:: How to complete this task ::
In the data below, find the line with "Where should I click to: Enable" and output it along with every later line, exactly, but not the pictures.

Segment Start: Source material

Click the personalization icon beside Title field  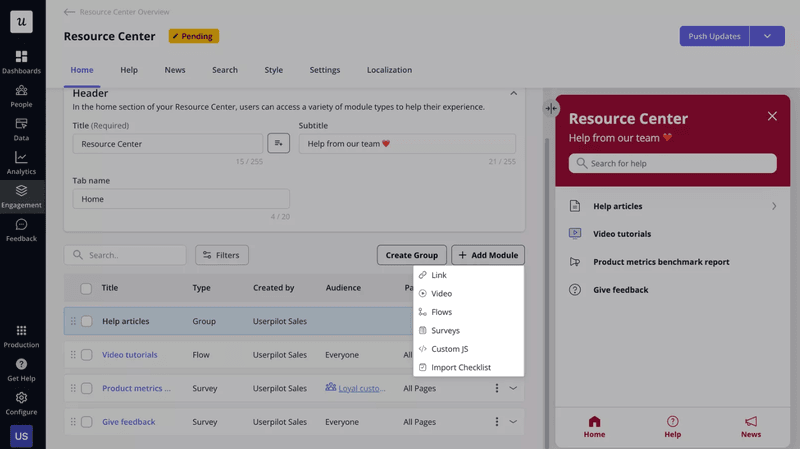278,144
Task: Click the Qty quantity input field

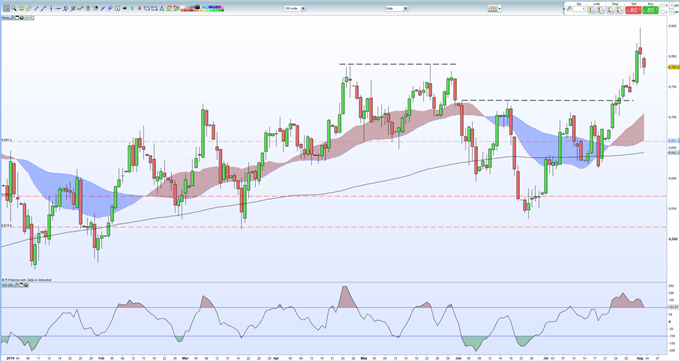Action: click(579, 9)
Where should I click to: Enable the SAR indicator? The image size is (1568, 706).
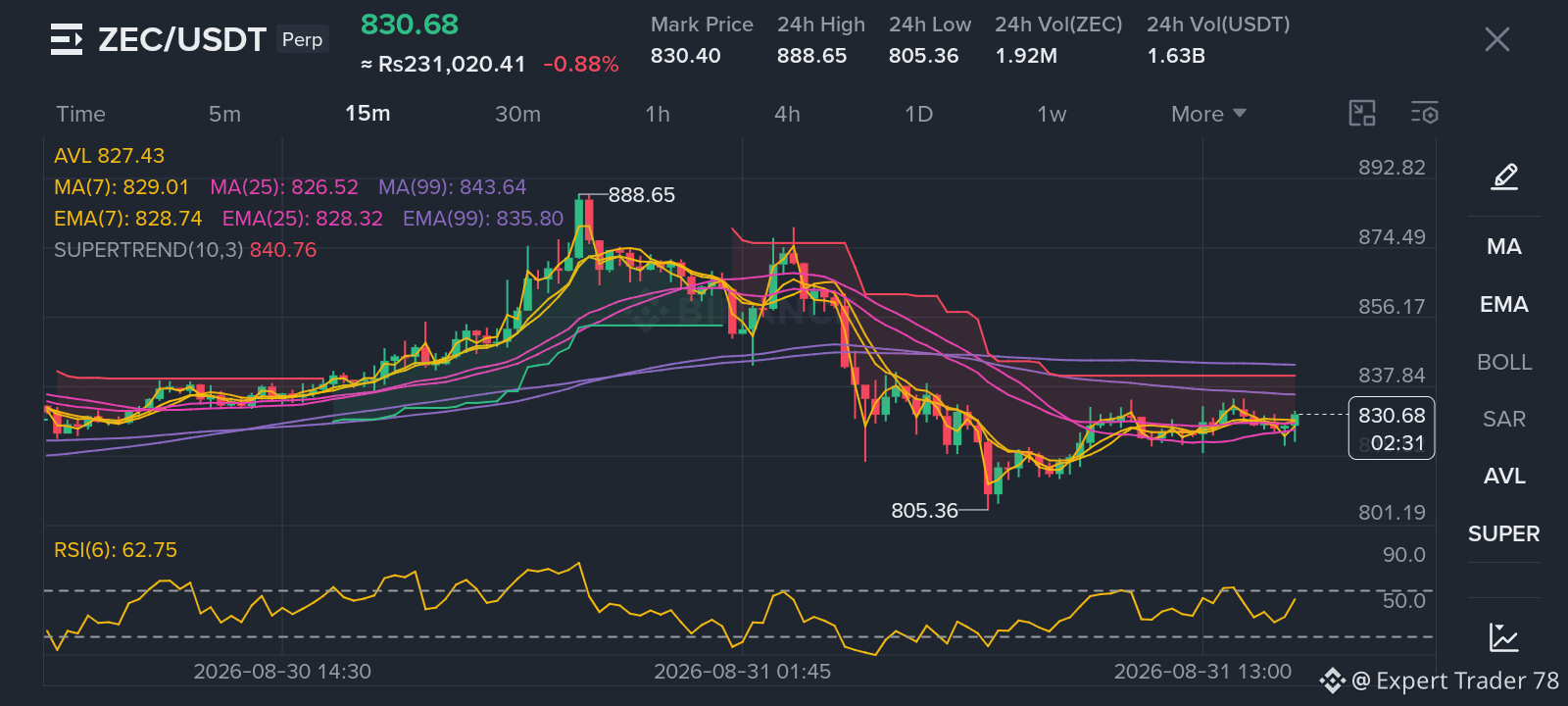1504,419
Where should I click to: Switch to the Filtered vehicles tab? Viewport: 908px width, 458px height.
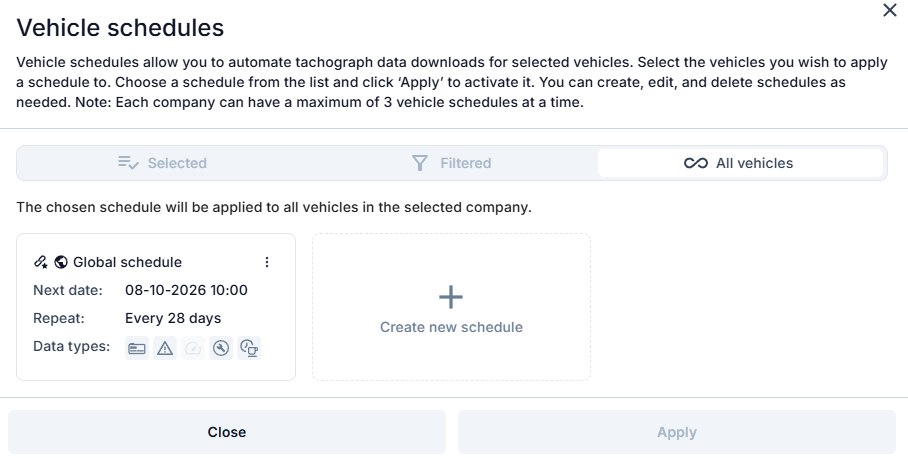click(x=452, y=163)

Segment End: Source material

:: Task answer ::
Where should I click to: Enable the SAR indicator? The image size is (1568, 706).
1504,419
Where should I click to: Switch to the Filtered vehicles tab? Viewport: 908px width, 458px height.
click(x=452, y=163)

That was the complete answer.